* _Collected data_
-----

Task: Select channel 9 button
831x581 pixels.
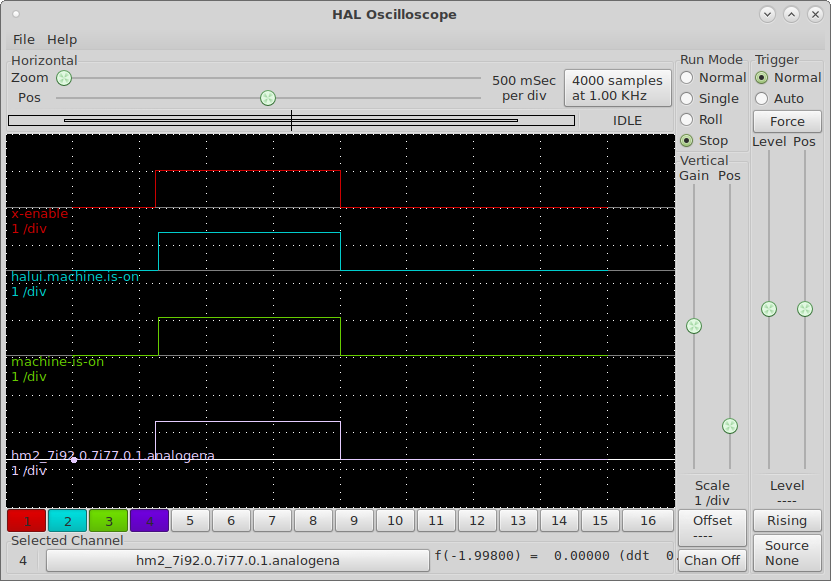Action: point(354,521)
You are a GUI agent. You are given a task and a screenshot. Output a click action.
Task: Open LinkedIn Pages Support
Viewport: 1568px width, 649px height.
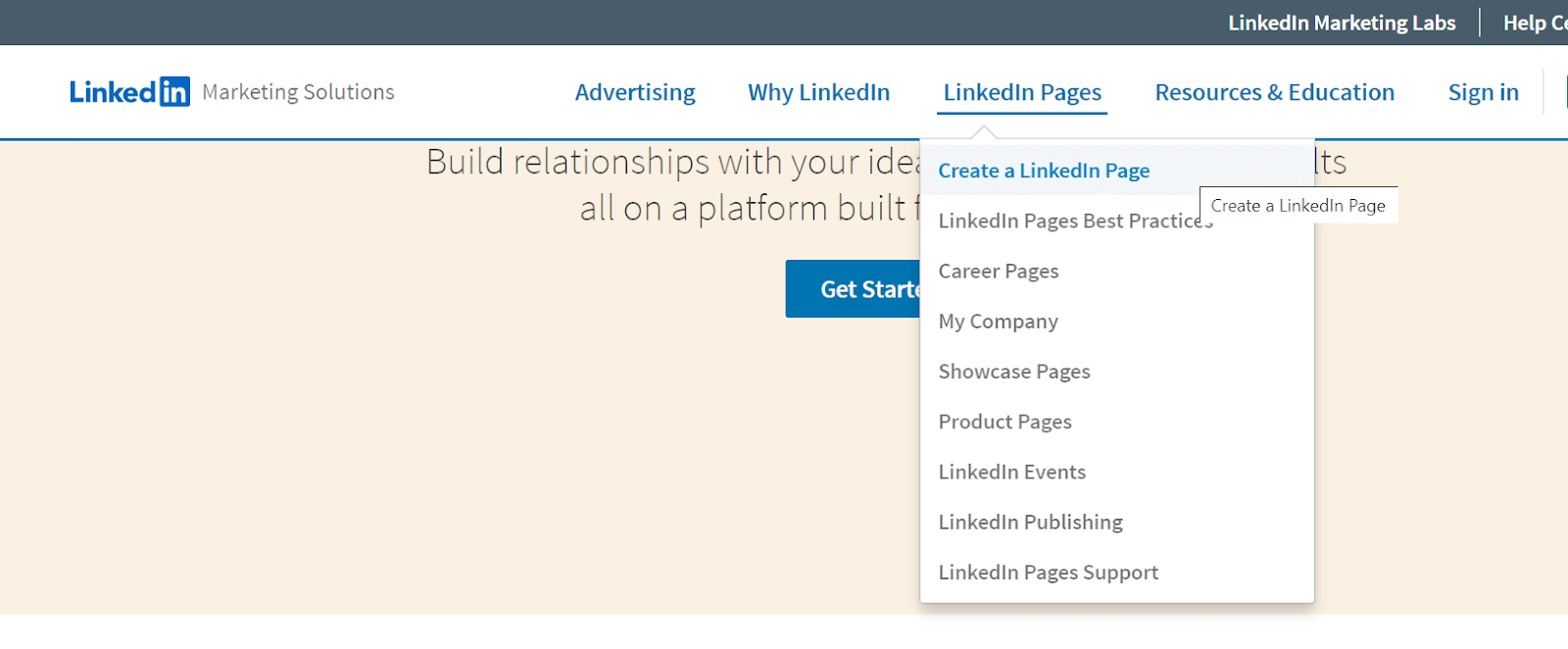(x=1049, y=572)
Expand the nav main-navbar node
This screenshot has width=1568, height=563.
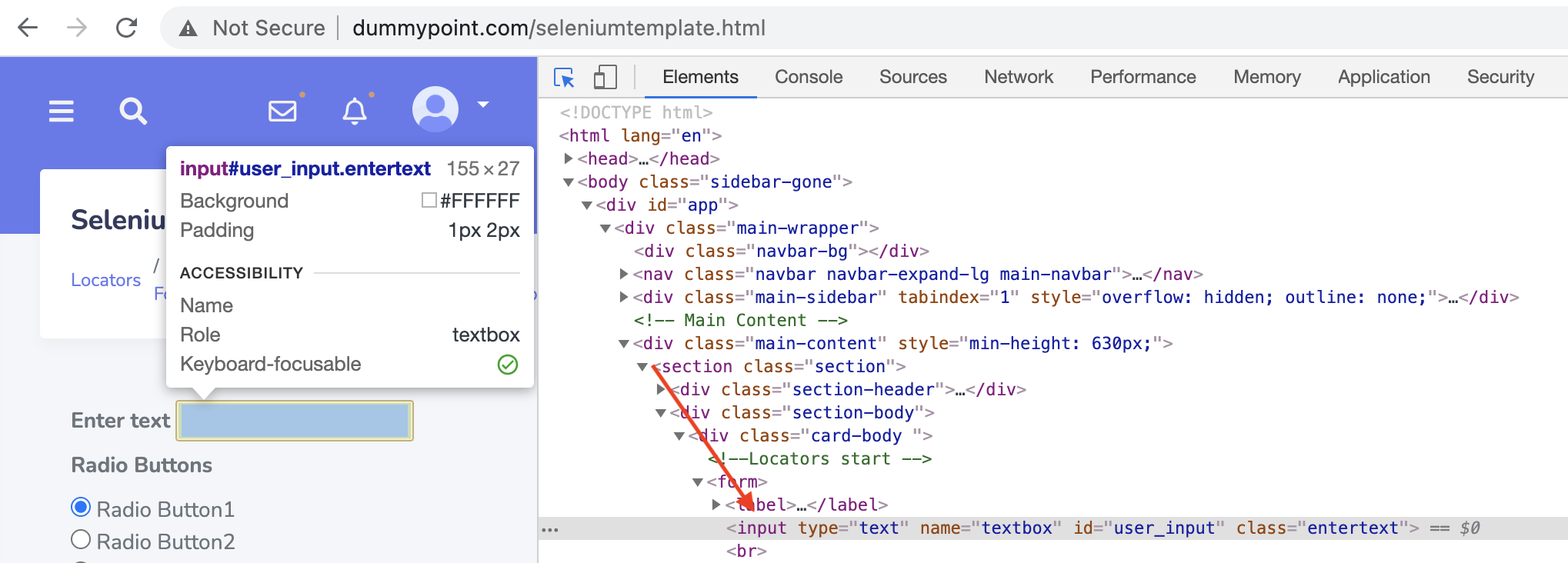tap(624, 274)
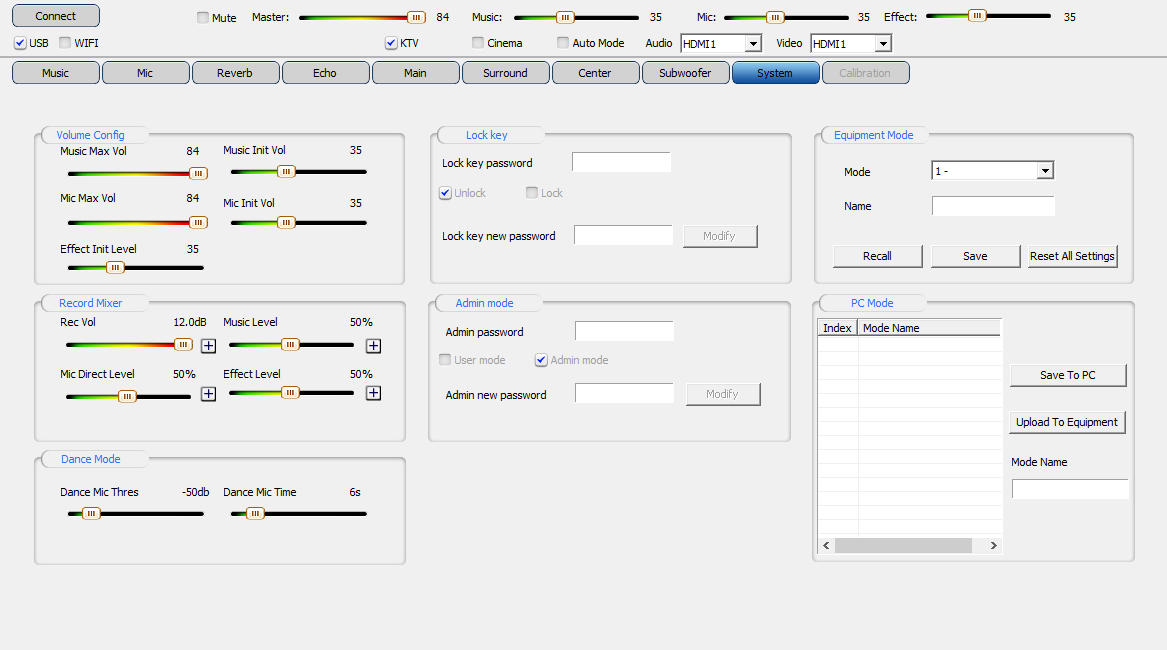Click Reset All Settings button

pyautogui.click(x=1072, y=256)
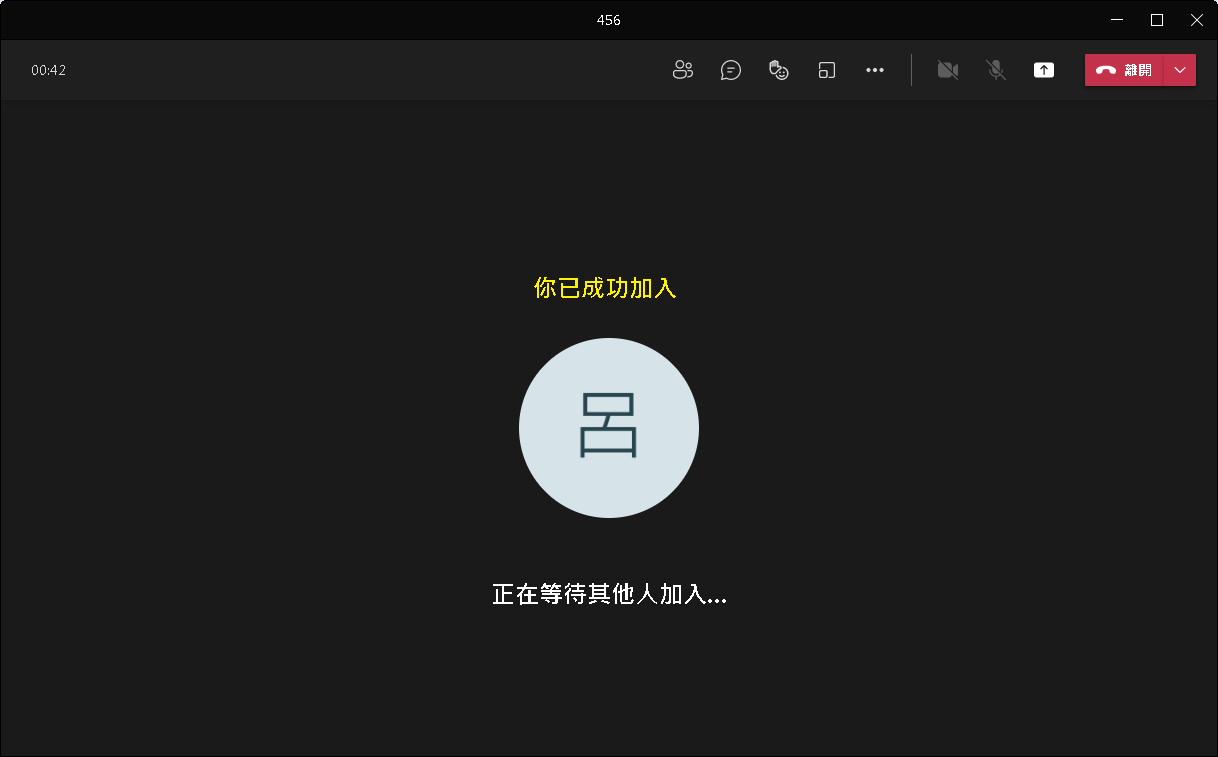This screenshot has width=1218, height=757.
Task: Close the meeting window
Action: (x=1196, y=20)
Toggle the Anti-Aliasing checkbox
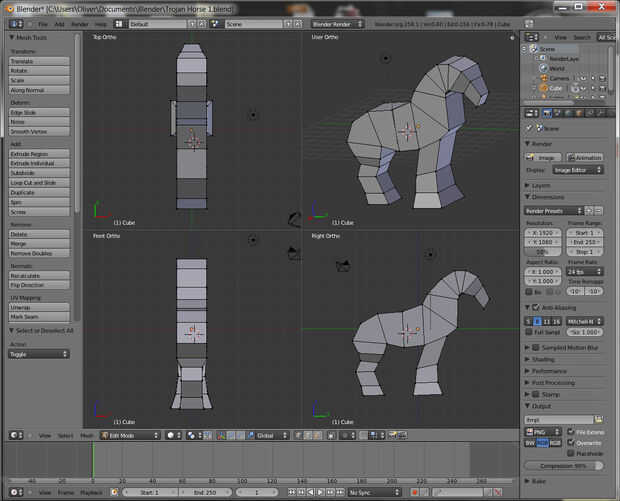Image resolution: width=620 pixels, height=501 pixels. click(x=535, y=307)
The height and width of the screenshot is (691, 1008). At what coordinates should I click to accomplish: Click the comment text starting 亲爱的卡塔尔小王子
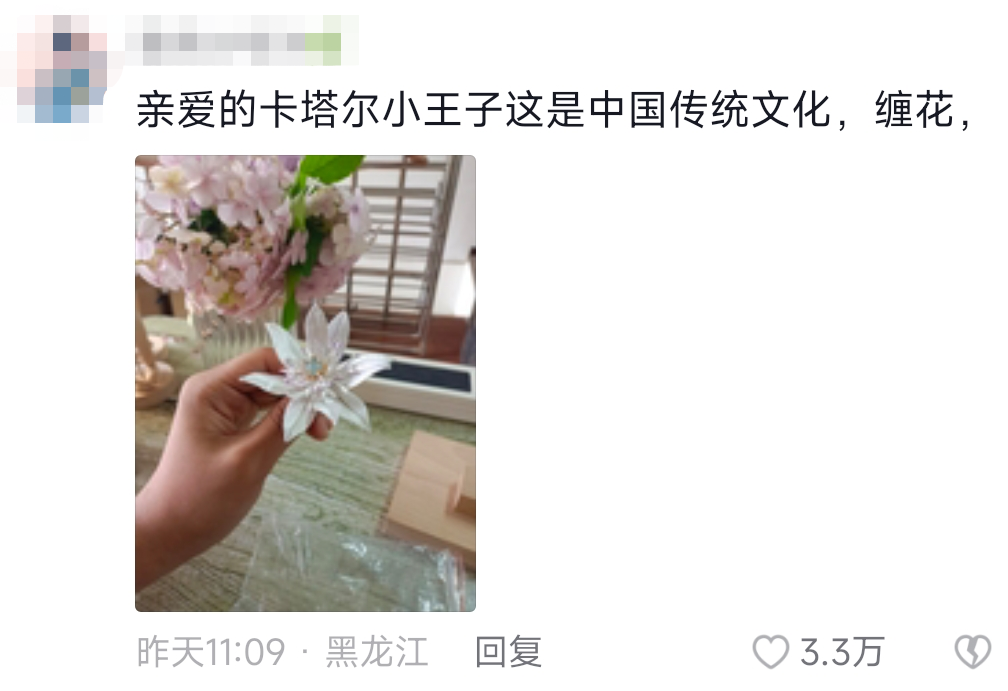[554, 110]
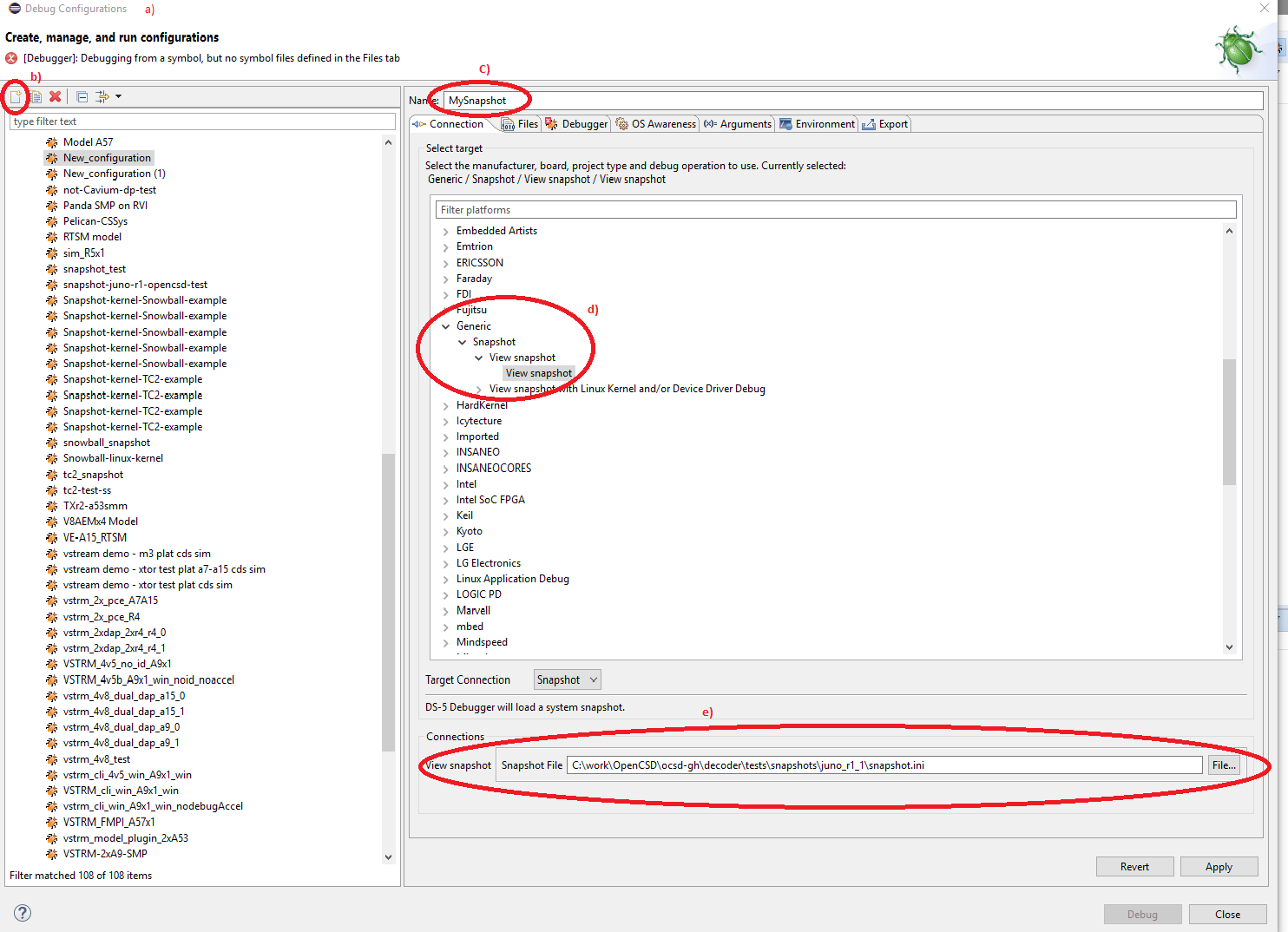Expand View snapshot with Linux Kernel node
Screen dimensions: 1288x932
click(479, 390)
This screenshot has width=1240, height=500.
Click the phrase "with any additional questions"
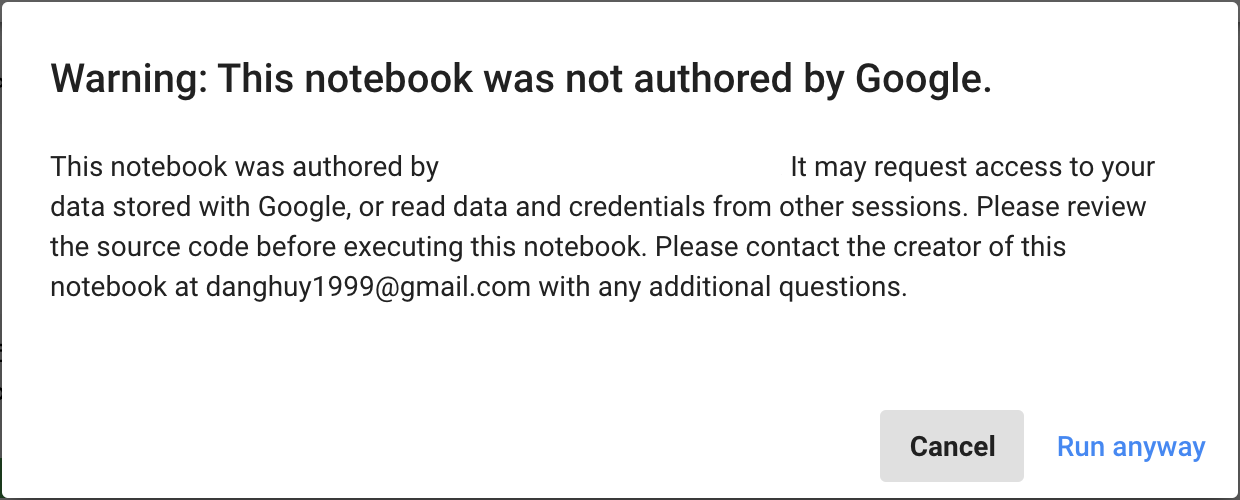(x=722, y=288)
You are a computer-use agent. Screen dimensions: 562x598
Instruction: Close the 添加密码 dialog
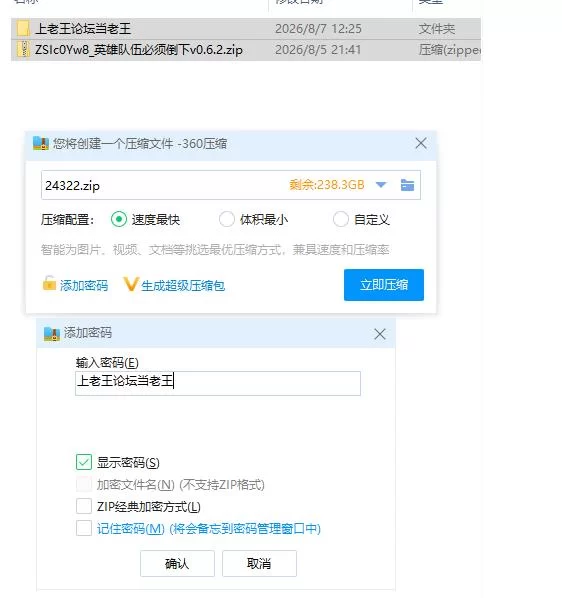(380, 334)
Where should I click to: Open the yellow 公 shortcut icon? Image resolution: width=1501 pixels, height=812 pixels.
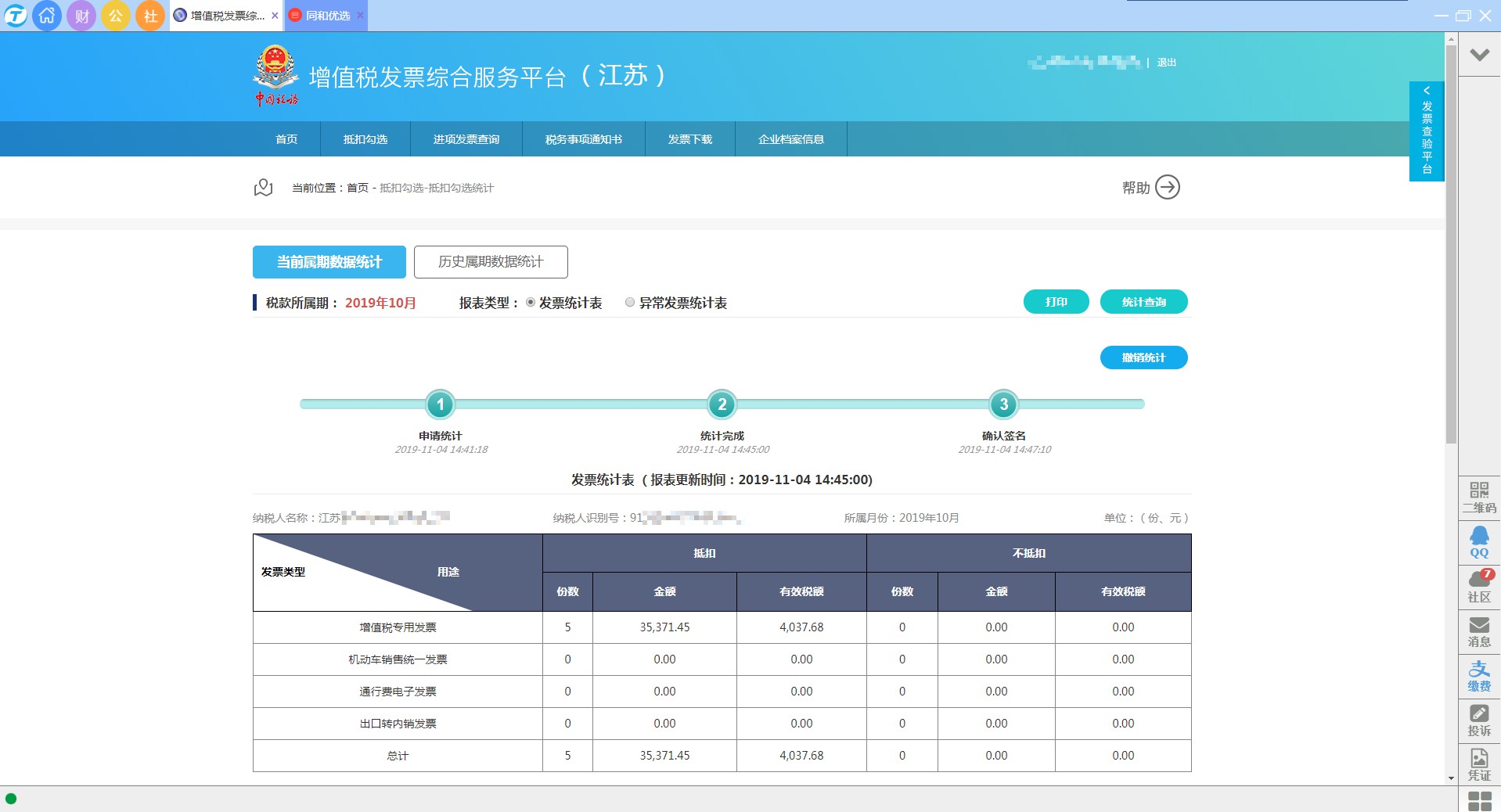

-----

* _TASK_
Could you set down every record above exactly as written, leaving out the pictures?

* _REPLY TO THE EXERCISE_
Task: Select channel 9 button
831x581 pixels.
Action: point(354,521)
You are a GUI agent. You are given a task and a screenshot. Output a click action.
Task: Open LinkedIn Pages Support
Viewport: 1568px width, 649px height.
(x=1049, y=572)
Expand the nav main-navbar node
This screenshot has width=1568, height=563.
tap(624, 274)
Click Reset All Settings button

pyautogui.click(x=1072, y=256)
This screenshot has width=1218, height=757.
Task: Close the meeting window
Action: (x=1196, y=20)
Toggle the Anti-Aliasing checkbox
Image resolution: width=620 pixels, height=501 pixels. click(x=535, y=307)
The height and width of the screenshot is (691, 1008). At what coordinates should I click to accomplish: Click the comment text starting 亲爱的卡塔尔小王子
[554, 110]
Expand View snapshot with Linux Kernel node
Screen dimensions: 1288x932
click(479, 390)
This screenshot has width=1240, height=500.
Click the phrase "with any additional questions"
(x=722, y=288)
You are a computer-use agent. Screen dimensions: 562x598
Instruction: Close the 添加密码 dialog
(380, 334)
Where should I click to: Open the yellow 公 shortcut icon? Image resolution: width=1501 pixels, height=812 pixels.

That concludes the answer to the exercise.